When it comes to budgeting for retirement, well-prepared pre-retirees will need to evaluate how their future income and expenses may change in retirement to be financially prepared to leave the workforce and enjoy their golden years. For most individuals, Medicare and supplemental Medigap plans will be a part of the healthcare piece of this puzzle; however, all too often, new enrollees are surprised to find that many of the expenses they expected would be covered are not. And with the average couple over age 65 spending an estimated $280,000 on healthcare during retirement, these aren’t expenses to be brushed off.
Luckily, supplemental plans are available to purchase for retirees who have more extensive healthcare needs than basic Medicare coverage will provide, but the plans vary and should be considered in their entirety before purchase. Before you shop for a Medicare plan, it’s best to do your research to find out what’s covered and what’s not. With this in mind, we’ve compiled this list of expenses that are not covered under Original Medicare in order to help you prepare for the most common budget-busting healthcare expenses.
1. Long-Term Care
Long-term care costs can be one of the most overlooked aspects of retirement planning, but can provide the most needed benefits for many individuals. In fact, the U.S. government estimates that nearly 70% of Americans over age 65 will require some form of long-term care in their lifetime, 40% over age 65 will go into a nursing home, and 10% will remain there for five years or longer.

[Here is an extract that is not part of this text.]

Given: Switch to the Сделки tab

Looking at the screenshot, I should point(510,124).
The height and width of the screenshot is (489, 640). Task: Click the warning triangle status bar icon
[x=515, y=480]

Many people mistakenly believe that Medicare will cover long-term care services; however, Medicare Part A will only cover portions of hospital care and Medicare-approved Skilled Nursing Facility Care (SNF) for a limited amount of time (no longer than 100 days) and only when certain conditions and prerequisites are met. This very limited coverage does not cover non-skilled assistance with daily living activities, which make up the majority of long-term care services.